Le désavantage du modèle de Cambridge est la division rigide entre le discours constructif et la réfutation. Souvent, il serait plus efficace de réfuter les arguments d'un adversaire au début de ton discours avant de présenter tes propres arguments; le modèle de Cambridge ne le permet pas. Bien qu'un orateur puisse consacrer une partie de son discours constructif à la réfutation, dans le modèle de Cambridge, il le fait au dépens de son discours constructif parce qu'il ne convient pas de présenter des arguments durant la période de réfutation formelle (et les règles normalement l'interdisent). Tu peux réfuter dans les deux discours, mais l'argumentation ne se fait que dans le premier.

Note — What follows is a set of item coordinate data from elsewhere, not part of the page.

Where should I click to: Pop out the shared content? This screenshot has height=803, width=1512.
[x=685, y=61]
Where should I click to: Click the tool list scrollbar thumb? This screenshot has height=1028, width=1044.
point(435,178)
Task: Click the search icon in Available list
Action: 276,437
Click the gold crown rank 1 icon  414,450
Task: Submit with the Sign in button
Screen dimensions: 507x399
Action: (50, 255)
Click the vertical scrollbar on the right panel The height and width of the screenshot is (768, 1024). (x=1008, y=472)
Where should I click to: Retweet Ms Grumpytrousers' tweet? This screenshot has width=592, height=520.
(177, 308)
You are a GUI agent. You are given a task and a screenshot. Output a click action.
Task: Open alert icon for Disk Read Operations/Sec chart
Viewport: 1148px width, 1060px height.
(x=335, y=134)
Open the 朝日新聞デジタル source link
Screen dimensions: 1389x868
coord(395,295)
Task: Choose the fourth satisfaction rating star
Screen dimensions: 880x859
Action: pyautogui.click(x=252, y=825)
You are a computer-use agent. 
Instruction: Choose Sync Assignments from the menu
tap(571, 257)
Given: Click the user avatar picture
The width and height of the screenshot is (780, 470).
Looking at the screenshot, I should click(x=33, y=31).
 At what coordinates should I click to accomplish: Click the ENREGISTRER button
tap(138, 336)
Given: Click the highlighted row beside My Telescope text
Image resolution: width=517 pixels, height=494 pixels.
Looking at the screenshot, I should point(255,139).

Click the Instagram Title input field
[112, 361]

Un débat académique porte habituellement sur une question de fait (Les ovnis existent, Les Vikings ont découvert l'Amérique du Nord) ou sur une question de valeur (Les femmes sont meilleures que les hommes, La programmation à la télévision canadienne est plus valable que la programmation à la télévision américaine), plutôt que sur une question de politique (Qu'il soit résolu que [QSRQ ] le gouvernement limite l'assurance-santé. QSRQ le gouvernement augmente les pouvoirs des policiers). La proposition peut, cependant, être une question de politique, et dans ce cas, l'équipe affirmative peut présenter un plan de mise en oeuvre de la politique proposée. On peut trouver plus d'information sur les débats de questions de politique dans Les éléments du débat parlementaire.

Formules d'interpellation

Peu importe le modèle de débat académique, les orateurs s'adressent aux autres orateurs à la troisième personne en les désignant comme suit : le premier orateur affirmatif, le deuxième orateur négatif... Les orateurs peuvent s'adresser directement à l'auditoire: Ainsi, Mesdames et Messieurs, je conclus... Comme salutation, plutôt que de s'adresser à Monsieur le Président tel que dans le débat parlementaire, on emploie la formule suivante : Monsieur le modérateur (Madame la modératrice), honorables juges, dignes adversaires, Mesdames et Messieurs... De fait, il suffit de s'adresser à Monsieur le modérateur ou à Madame la modératrice. Les orateurs n'ont pas à employer de formule plus longue.

La stratégie

Récemment, deux des meilleurs orateurs au Canada ont décrit le débat académique comme étant le style "préféré". Ils n'avaient pas complètement raison, car ce style peut être le meilleur ou le pire. Le but de l'orateur est d'en faire le meilleur. Considérons ses avantages particuliers.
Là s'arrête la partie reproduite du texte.